Urban Hymns - The Verve
The Wigan five have often been remembered for this one extraordinary album even though they had two decent albums prior to the release of Urban Hymns in 1997. Initially I could not stand this album when I first heard it in the aftermath of Britpop hype. I found it inaccessible, lacking any coherent structure or interesting melodies. Oh how I was wrong. I decided to play it repeatedly several months later after having enough of the Coldplay drivel that dominated the charts.
If Oasis had brash, rock 'n' roll outlandishness to their songs and Pulp appealed to the marginalized indie kid who considered himself too ‘cerebral’ for the likes of Oasis, then Urban Hymns struck a line somewhere in the middle giving it unanimous appeal.
No formal introduction is necessary for the initial song that opens the floodgates of one of the best albums that soared out of the post-Britpop era. Bittersweet Symphony (track 1) has one of the most instantly recognisable, catchy violin riffs that any pop song has featured. Credit given where it is due - it was actually a Jagger and Richard’s riff - but the way The Verve treat it as their own, giving it that unique, pasty faced, greasy haired, indie feel is what makes it so special.
Nick McCabe’s guitar work on this album is often overlooked and underrated, it's not so much amazing technical skill that he possesses but more of an ability to play gracefully around Ashcroft’s haunting vocals.

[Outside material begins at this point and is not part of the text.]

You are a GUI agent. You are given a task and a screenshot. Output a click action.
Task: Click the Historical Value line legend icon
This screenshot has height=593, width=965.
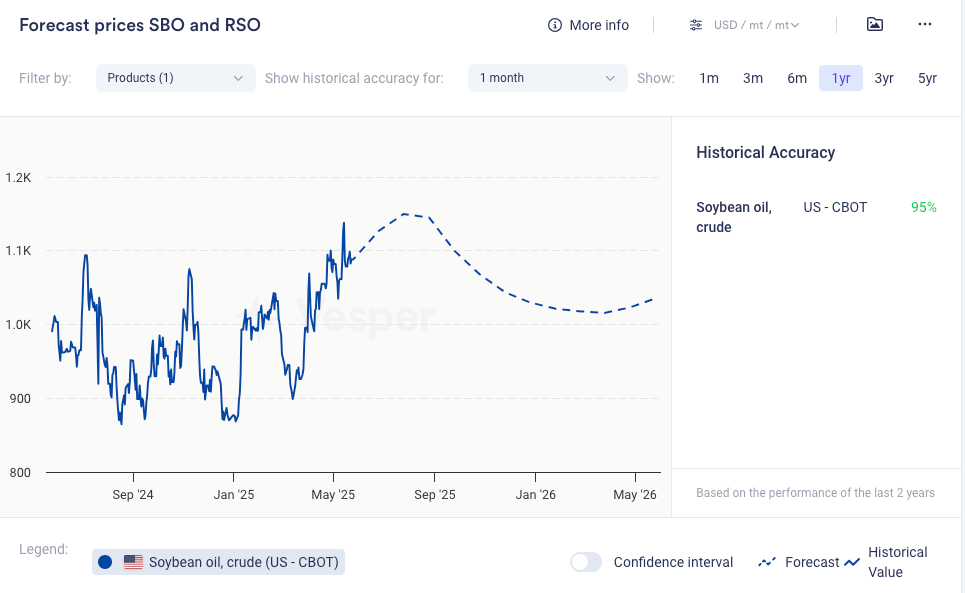pyautogui.click(x=852, y=562)

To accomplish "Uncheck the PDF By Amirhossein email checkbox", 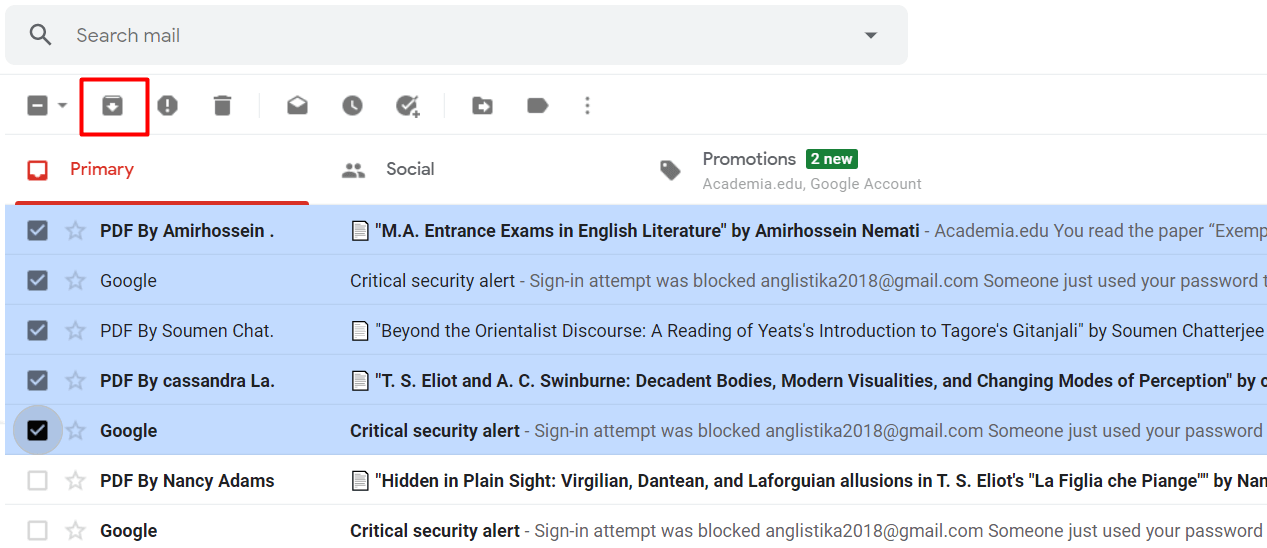I will [37, 231].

His little slide-guitar touches and distorting effects roll around the other instruments almost unnoticed, but without his influence all that would be left is a vacuous, colourless wall of sound.
Ashcroft’s lyrics are poetic, sung with a gentleness that belies his rugged, intense demeanour. Swinging from both sides of the emotional spectrum, The Drugs Don’t Work is an emotional track about the death of his father, whilst Lucky Man is more upbeat, describing his happiness with regards to life’s fortunes. I particularly like Neon Wilderness and Space and Time for the spaced out, introspective overtones that mirror the feeling one might have inebriated on alcohol or some other drug that gets you swimming in your own thoughts. Velvet Morning has got to be the ultimate soundtrack for that morning-after-the-night-before feeling where you wake up thinking your brain's been put through a blender.
There’s nothing on this album that acts as mindless filler; every song is a convincing masterpiece of highly charged juxtaposing feelings. The tumultuous relationships in the band and the love of music that bound them all together come across explosively with every track.